Abstract—As chips increase in complexity with ever increasing power consumption, pressure in efficient power delivery mechanism such as multi-VDD, voltage stacked and DVS continues to rise. The main objective is to reduce the overall current delivered to the chip. For instance, in voltage stacking, if the circuit is stacked in 2 levels and supply voltage is doubled, the current drawn will be reduced by half. Hence, the same amount of power is delivered, but with half the current. With the prevalence of systems using those techniques, level shifters will have to be optimally designed to perform fast with low power. As the number of level shifters grows, area consumption becomes another design factor. This study explores different types of existing level shifters for voltage stacking application, their optimal sizing and energy, delay and area trade-offs. It includes effect of the PVT variation as another design factor and its impact on delay and energy consumption. We will also propose modifications to the best energy-delay level shifter to reduce its area overhead.

I. INTRODUCTION

As device size scales down and number of transistors and frequency increase, power consumption becomes a critical issue in System-On-Chip design. Since dynamic power is cubically proportional to supply voltage, one prevalent technique to reduce power is scaling down the supply voltage, which impacts performance by reducing the frequency at which the design can run. To avoid performance degradation, one solution is to use multiple supply voltages to reduce the power consumption. The critical path components will continue running at the VDD level while non-critical path components run at a scaled down VDD [10].

Using a multi-VDD system is an alternative to voltage scaling technique. It counteracts the negative impact on performance, because the critical path components will continue running at VDD level while non-critical components run at a scaled down VDD [14]. In a multi-VDD system, when the DC current flows from a low voltage gate to a high voltage gate, the voltage is not sufficient to turn the PMOS “ON” and therefore, the PMOS in the high voltage gate is weakly “ON” conducting static current from the power supply to the ground. The level shifters will remove the static current and restore the full voltage swing from VddL to VddH [7].
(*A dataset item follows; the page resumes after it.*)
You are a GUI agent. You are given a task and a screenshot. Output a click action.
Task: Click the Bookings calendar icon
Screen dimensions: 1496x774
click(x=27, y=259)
Designing a multi-VDD system is inherently complex as there are a few challenges in using level shifters (LS) in the system. They dissipate power and add propagation delay. It is necessary to optimize the LS circuit for minimum energy-delay product to obtain the potential benefit of using multiple power supply domains. As an LS includes both high voltage and low voltage gate, it will require more area and routing resources. For example, when each functional block on a die needs a different voltage for its desired performance, the number of level converters can easily grow and become a design area overhead. Techniques such as Dynamic Voltage scaling (DVS) has been widely used in digital signal processing elements for reducing energy consumption [17]. And future low-power systems-on-chips (SoCs) are likely to consist of many scalable voltage domains. This requires level shifters to be able to perform at a high speed with low power [14], [19].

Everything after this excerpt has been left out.